Government Denies Using Wrong Border Map

Var Kimhong, chairman of Cambodia’s Joint Border Committee, called a press conference Thursday to counter claims from the opposition that he will not release the government’s maps of the country’s border with Vietnam because they were drawn by the Vietnamese in the 1980s.

For more than a month, Mr. Kimhong has refused calls from CNRP lawmakers to release copies of the maps his committee uses to demarcate the border, leading to claims that he has not been using the official maps drawn by France in 1953 and mandated by the Constitution.

Var Kimhong, right, the chairman of the joint border committee with Vietnam, presents French-drawn maps of the Cambodia-Vietnam border to reporters and opposition lawmakers at the Council of Ministers in Phnom Penh on Thursday. (Siv Channa/The Cambodia Daily)
Var Kimhong, right, the chairman of the joint border committee with Vietnam, presents French-drawn maps of the Cambodia-Vietnam border to reporters and opposition lawmakers at the Council of Ministers in Phnom Penh on Thursday. (Siv Channa/The Cambodia Daily)
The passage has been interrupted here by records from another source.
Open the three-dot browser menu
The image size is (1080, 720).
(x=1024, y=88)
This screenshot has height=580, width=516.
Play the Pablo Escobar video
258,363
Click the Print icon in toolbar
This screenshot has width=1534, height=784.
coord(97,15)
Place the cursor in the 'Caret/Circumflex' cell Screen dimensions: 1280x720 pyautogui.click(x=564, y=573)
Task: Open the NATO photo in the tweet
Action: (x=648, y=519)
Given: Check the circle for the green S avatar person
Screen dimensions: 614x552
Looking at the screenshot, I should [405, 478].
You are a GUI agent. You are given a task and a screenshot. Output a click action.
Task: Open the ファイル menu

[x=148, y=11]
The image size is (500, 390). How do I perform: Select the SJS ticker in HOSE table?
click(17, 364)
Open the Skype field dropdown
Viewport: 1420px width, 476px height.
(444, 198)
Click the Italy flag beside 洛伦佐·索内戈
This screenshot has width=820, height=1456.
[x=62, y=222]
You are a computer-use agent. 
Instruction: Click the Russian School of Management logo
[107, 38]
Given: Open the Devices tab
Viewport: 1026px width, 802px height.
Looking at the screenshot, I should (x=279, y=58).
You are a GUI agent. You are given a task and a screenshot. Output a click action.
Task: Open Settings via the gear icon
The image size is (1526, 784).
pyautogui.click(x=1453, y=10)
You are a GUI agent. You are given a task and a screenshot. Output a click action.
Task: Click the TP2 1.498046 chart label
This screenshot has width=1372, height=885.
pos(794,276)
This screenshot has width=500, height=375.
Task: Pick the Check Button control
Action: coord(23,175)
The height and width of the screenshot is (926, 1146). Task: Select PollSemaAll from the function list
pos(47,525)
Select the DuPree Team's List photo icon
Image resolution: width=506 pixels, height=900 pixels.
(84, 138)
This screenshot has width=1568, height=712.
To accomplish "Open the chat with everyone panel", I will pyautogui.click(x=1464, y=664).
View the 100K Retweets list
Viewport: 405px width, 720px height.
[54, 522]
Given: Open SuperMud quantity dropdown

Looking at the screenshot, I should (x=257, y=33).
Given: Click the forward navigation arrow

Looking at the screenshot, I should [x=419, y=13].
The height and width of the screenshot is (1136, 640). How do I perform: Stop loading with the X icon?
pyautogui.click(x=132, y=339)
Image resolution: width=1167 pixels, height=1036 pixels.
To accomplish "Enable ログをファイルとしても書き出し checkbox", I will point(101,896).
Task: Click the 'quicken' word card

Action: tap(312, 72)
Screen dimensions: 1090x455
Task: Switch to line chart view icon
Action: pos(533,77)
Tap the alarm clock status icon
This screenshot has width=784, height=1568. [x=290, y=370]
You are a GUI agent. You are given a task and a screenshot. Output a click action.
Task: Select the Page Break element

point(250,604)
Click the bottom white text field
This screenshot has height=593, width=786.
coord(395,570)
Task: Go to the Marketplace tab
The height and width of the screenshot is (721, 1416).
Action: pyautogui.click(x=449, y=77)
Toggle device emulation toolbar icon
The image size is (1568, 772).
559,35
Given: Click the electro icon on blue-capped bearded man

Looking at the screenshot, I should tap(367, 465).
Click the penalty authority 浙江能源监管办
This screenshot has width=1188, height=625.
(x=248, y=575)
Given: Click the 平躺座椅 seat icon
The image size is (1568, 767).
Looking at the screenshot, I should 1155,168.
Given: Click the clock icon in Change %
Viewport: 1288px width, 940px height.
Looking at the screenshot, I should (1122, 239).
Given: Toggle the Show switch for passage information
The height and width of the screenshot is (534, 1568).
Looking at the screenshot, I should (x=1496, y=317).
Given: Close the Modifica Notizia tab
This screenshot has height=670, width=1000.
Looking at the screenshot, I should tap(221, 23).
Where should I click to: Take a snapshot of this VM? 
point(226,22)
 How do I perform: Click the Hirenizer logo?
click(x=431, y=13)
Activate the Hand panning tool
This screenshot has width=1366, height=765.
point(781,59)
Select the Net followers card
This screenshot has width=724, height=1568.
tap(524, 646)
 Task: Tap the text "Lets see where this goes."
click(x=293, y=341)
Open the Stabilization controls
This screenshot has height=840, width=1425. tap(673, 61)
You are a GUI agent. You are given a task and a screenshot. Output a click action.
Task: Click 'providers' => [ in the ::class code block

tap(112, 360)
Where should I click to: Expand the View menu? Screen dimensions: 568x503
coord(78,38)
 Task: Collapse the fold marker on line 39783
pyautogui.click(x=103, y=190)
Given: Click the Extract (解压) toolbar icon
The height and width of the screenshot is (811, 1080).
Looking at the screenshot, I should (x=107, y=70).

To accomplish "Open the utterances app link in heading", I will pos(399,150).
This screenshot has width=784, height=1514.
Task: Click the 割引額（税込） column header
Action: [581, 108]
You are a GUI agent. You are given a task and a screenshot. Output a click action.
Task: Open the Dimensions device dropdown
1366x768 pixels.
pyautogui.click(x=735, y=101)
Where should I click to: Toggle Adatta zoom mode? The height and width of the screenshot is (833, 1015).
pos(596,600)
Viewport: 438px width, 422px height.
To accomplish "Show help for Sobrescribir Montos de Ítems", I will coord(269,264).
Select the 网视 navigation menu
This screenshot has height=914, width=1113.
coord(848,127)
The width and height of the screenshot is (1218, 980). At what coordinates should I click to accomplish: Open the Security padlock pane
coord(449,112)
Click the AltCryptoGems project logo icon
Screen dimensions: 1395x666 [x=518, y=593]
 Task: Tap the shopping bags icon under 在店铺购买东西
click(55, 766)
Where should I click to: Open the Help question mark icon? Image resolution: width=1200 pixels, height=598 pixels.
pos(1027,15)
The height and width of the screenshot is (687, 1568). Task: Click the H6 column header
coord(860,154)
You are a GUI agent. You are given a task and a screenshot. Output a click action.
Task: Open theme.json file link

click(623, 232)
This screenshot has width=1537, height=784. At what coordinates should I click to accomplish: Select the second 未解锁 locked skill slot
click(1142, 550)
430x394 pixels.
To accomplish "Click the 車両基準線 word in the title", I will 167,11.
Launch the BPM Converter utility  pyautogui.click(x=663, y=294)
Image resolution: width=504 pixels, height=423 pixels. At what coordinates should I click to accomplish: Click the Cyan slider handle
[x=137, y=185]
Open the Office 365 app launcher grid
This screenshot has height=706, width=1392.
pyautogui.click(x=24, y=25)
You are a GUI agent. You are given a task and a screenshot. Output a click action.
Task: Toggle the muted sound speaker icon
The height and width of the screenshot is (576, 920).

Before he presented the decades-old French-drawn maps to those assembled—including CNRP lawmakers Real Camerin and Um Sam An—Mr. Kimhong said that he hoped the gesture would end claims the government is still using maps drawn during the Vietnamese occupation of the 1980s.

“I would like to remind you of the very serious accusation against the Cambodian government laid by some excellencies and the public that we have used maps that are fake or wrong,” said Mr. Kimhong, who is also the minister in charge of border affairs at the Council of Ministers.

Mr. Kimhong said such claims were tantamount to accusations that the CPP government has “betrayed the country, because using the wrong maps for making the border causes our nation to lose land and sovereignty.”

“The maps being shown here is to avoid more of this criticism,” Mr. Kimhong explained. “So please do not take the border issue to make a campaign to get popularity.”

With his assistants laying dozens of the old maps on the carpet in front of his desk, Mr. Kimhong invited reporters and the two CNRP lawmakers to inspect their veracity—at one point warning Mr. Camerin not to step on the maps.

“The maps we are showing here are the Indochina Geographical Map and the 26 other map pieces that were found at our Geographical Department here when we were rescued in 1979,” he said. “Other maps we have gotten from the French geographical department.”

Mr. Kimhong spent the next hour presenting digital copies of the French maps of the border in provinces such as Kandal, Prey Veng and Kampot, explaining that Cambodia and Vietnam had placed border markers precisely according to the map.

Yet Mr. Sam An, a lawmaker for Battambang province who has helped to lead the CNRP’s recent border campaign, disputed Mr. Kimhong’s assertion that markers had been placed in the appropriate locations in Kampot.

Mr. Sam An cited as evidence a recent trip by CNRP lawmakers there, leading to a dispute with one of Mr. Kimhong’s assistants, who said he had also recently visited the area and the markers were correct.

Last month, the CNRP circumvented Mr. Kimhong’s refusals to release its own maps by collecting a scanned digital copy of the French maps from the National Geographic Institute in Paris.

On Thursday, Mr. Kimhong said he would still not provide the opposition with copies of the government’s maps, but would be happy to examine the CNRP’s maps to determine whether they are legitimate copies of the French-drawn maps.

“Let our experts verify them and give him back the results,” Mr. Kimhong said, referring to CNRP President Sam Rainsy. “I will not provide [the government’s maps] because we have already showed them to him.”

Mr. Rainsy said by telephone Thursday he believed Mr. Kimhong’s reticence to release his maps for public scrutiny suggested the minister is still hiding something, but said he would be happy to provide his own maps to be verified.

“Of course, but I expect reciprocity to clarify if their maps are fakes,” Mr. Rainsy said, adding that briefly displaying the maps did not allow the CNRP to verify their veracity or check if border posts have been accurately placed.

Article 2 of the 1993 Constitution says the only map that can be used to determine Cambodia’s borders is the one finalized by the French at a 1:100,000 scale in 1953 and fully recognized by the U.N. in 1969.

“You may say you have now presented the correct map, but how have you used those maps? We want to see the maps to verify them, and to verify how you have made decisions to delineate the border,” Mr. Rainsy said.

“Var Kimhong’s presentation, rather than giving answers, has raised even more questions,” he added.

In an impromptu second press conference outside the Council of Ministers on Thursday, which immediately followed Mr. Kimhong’s but was cut short by security guards, Mr. Sam An offered his interpretation of events.

“In brief, these maps were drawn by the Yuon in the 1980s,” said Mr. Sam An, using a term for Vietnamese sometimes considered derogatory, before a security guard shooed reporters away from the lawmaker.